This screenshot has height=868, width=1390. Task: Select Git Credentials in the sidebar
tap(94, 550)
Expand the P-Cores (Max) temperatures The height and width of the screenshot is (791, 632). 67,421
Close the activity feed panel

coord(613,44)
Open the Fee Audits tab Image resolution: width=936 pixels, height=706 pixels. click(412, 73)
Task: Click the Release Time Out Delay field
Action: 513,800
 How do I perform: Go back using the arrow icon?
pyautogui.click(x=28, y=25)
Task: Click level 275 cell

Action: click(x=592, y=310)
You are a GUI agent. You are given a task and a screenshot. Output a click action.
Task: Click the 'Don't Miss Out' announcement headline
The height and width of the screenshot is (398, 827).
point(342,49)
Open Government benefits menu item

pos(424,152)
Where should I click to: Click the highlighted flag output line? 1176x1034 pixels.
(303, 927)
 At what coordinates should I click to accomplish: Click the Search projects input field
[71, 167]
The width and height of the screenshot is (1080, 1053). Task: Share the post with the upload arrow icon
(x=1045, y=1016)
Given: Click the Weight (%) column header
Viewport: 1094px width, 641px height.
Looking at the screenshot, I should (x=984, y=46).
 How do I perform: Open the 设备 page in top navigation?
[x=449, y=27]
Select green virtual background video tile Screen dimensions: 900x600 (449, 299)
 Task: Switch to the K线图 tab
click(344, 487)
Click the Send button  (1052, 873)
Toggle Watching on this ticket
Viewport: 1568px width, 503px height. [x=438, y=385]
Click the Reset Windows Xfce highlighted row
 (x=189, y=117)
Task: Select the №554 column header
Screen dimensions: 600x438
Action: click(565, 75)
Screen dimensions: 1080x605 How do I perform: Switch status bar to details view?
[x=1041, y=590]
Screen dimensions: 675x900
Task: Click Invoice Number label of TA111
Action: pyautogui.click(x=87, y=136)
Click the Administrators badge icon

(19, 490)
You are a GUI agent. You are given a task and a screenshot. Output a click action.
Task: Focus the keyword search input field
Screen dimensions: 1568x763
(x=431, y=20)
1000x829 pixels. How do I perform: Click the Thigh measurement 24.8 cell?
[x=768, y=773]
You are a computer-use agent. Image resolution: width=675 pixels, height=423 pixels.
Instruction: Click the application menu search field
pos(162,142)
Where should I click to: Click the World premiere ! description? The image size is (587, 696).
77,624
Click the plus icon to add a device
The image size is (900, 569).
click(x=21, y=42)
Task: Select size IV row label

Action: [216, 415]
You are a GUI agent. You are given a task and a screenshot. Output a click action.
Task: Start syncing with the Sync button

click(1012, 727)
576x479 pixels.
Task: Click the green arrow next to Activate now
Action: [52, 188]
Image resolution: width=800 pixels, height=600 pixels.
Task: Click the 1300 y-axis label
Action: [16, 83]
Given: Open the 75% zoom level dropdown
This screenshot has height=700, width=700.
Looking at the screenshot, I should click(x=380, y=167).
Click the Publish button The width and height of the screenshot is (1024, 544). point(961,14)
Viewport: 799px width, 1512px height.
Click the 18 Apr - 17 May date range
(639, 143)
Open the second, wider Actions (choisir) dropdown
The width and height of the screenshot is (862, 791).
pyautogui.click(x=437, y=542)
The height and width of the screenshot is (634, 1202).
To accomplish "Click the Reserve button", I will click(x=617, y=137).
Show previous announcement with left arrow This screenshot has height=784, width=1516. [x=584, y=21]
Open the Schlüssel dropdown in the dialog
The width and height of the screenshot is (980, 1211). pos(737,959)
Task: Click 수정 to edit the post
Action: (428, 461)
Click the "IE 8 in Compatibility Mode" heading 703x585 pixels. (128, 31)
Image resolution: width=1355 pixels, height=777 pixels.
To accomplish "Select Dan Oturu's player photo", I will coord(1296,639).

+===+

» **Required work**:
The reply should restate the records above in full, character for character.

» **Solution below**:
This screenshot has height=868, width=1390. Task: Select Git Credentials in the sidebar
tap(94, 550)
Expand the P-Cores (Max) temperatures The height and width of the screenshot is (791, 632). 67,421
Close the activity feed panel

coord(613,44)
Open the Fee Audits tab Image resolution: width=936 pixels, height=706 pixels. click(412, 73)
Task: Click the Release Time Out Delay field
Action: 513,800
 How do I perform: Go back using the arrow icon?
pyautogui.click(x=28, y=25)
Task: Click level 275 cell

Action: click(x=592, y=310)
You are a GUI agent. You are given a task and a screenshot. Output a click action.
Task: Click the 'Don't Miss Out' announcement headline
The height and width of the screenshot is (398, 827).
point(342,49)
Open Government benefits menu item

pos(424,152)
Where should I click to: Click the highlighted flag output line? 1176x1034 pixels.
(303, 927)
 At what coordinates should I click to accomplish: Click the Search projects input field
[71, 167]
The width and height of the screenshot is (1080, 1053). Task: Share the post with the upload arrow icon
(x=1045, y=1016)
Given: Click the Weight (%) column header
Viewport: 1094px width, 641px height.
Looking at the screenshot, I should (x=984, y=46).
 How do I perform: Open the 设备 page in top navigation?
[x=449, y=27]
Select green virtual background video tile Screen dimensions: 900x600 (449, 299)
 Task: Switch to the K线图 tab
click(344, 487)
Click the Send button  (1052, 873)
Toggle Watching on this ticket
Viewport: 1568px width, 503px height. [x=438, y=385]
Click the Reset Windows Xfce highlighted row
 (x=189, y=117)
Task: Select the №554 column header
Screen dimensions: 600x438
Action: click(565, 75)
Screen dimensions: 1080x605 How do I perform: Switch status bar to details view?
[x=1041, y=590]
Screen dimensions: 675x900
Task: Click Invoice Number label of TA111
Action: pyautogui.click(x=87, y=136)
Click the Administrators badge icon

(19, 490)
You are a GUI agent. You are given a task and a screenshot. Output a click action.
Task: Focus the keyword search input field
Screen dimensions: 1568x763
(x=431, y=20)
1000x829 pixels. How do I perform: Click the Thigh measurement 24.8 cell?
[x=768, y=773]
You are a computer-use agent. Image resolution: width=675 pixels, height=423 pixels.
Instruction: Click the application menu search field
pos(162,142)
Where should I click to: Click the World premiere ! description? The image size is (587, 696).
77,624
Click the plus icon to add a device
The image size is (900, 569).
click(x=21, y=42)
Task: Select size IV row label

Action: [216, 415]
You are a GUI agent. You are given a task and a screenshot. Output a click action.
Task: Start syncing with the Sync button

click(1012, 727)
576x479 pixels.
Task: Click the green arrow next to Activate now
Action: [52, 188]
Image resolution: width=800 pixels, height=600 pixels.
Task: Click the 1300 y-axis label
Action: [16, 83]
Given: Open the 75% zoom level dropdown
This screenshot has height=700, width=700.
Looking at the screenshot, I should click(x=380, y=167).
Click the Publish button The width and height of the screenshot is (1024, 544). point(961,14)
Viewport: 799px width, 1512px height.
Click the 18 Apr - 17 May date range
(639, 143)
Open the second, wider Actions (choisir) dropdown
The width and height of the screenshot is (862, 791).
pyautogui.click(x=437, y=542)
The height and width of the screenshot is (634, 1202).
To accomplish "Click the Reserve button", I will click(x=617, y=137).
Show previous announcement with left arrow This screenshot has height=784, width=1516. [x=584, y=21]
Open the Schlüssel dropdown in the dialog
The width and height of the screenshot is (980, 1211). pos(737,959)
Task: Click 수정 to edit the post
Action: (428, 461)
Click the "IE 8 in Compatibility Mode" heading 703x585 pixels. (128, 31)
Image resolution: width=1355 pixels, height=777 pixels.
To accomplish "Select Dan Oturu's player photo", I will coord(1296,639).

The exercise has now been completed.